Reading the numerous comments to the living wage piece in the Washington Post, it becomes evident that many of the usual suspects haven't really thought things through. They lambaste Walmart and McDonalds for paying minimum wage and providing mostly part time jobs. I know a lot of people who work for each of these corporations and with few exceptions, no one makes minimum wage at either of those places for long. If they do a good job they get pay raises. If they don't do a good job, they don't.

Walmart recently announced it is raising its starting pay rate to $9/hour. The WaPo commenters see it as a sign that Walmart has been shamed into raising their starting pay, but as one of the local Walmart managers I know has told me, it's in an effort to help keep their employees and to entice others to apply for jobs there. But of course to many that's not enough.
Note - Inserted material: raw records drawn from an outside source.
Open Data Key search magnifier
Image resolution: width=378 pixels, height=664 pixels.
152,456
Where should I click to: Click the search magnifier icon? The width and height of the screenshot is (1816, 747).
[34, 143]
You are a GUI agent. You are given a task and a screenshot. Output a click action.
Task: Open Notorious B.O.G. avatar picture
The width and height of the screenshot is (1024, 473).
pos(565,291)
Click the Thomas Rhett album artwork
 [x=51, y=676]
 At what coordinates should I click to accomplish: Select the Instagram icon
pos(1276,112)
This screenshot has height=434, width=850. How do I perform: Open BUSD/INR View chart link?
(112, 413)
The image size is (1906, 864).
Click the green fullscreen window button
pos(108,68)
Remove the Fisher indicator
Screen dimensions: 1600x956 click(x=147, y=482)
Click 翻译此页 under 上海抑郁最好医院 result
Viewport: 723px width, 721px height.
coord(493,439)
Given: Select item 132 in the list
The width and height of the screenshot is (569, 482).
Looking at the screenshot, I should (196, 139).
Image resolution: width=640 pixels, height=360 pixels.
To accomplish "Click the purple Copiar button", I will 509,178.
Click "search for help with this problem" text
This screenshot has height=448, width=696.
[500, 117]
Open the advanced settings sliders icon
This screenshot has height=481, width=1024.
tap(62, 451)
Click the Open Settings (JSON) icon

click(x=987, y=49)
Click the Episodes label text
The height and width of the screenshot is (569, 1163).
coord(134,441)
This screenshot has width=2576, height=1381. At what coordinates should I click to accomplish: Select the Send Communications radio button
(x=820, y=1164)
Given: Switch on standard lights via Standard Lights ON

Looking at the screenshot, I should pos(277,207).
They thing they should be getting a minimum of $15/hour. The problem is that many of the jobs at places like Walmart aren't worth that much. It is unskilled labor, period.

Another one of the arguments made for raising the minimum wage is that no one can support a family of four on minimum wage. So what? Minimum wage was never meant to do that. It was for entry level, unskilled jobs. Most of the working poor the Democrats like to use as examples are making well above minimum wage, so that argument falls flat.

One unintended consequence of raising the minimum wage to $15/hour? Teen unemployment, already too high, will skyrocket. No one in their right mind would pay that kind of money to a kid who has never had a job before when for that kind of money they can hire someone more mature and experienced. (At the farm where BeezleBub works, $15/hour can hire experienced and hard working migrant workers, each who can do two to three times the work of an inexperienced teenager. Who do you think the farm owner will hire? Hint – it won't be the inexperienced teen.)

This is an emotional issue for some Democrats. But as experience has shown, emotions cloud judgment and basing important decisions and government policies upon emotion is always a bad idea. That's because the Law of Unintended Consequences exerts itself and creates bigger problems than the one being 'solved'.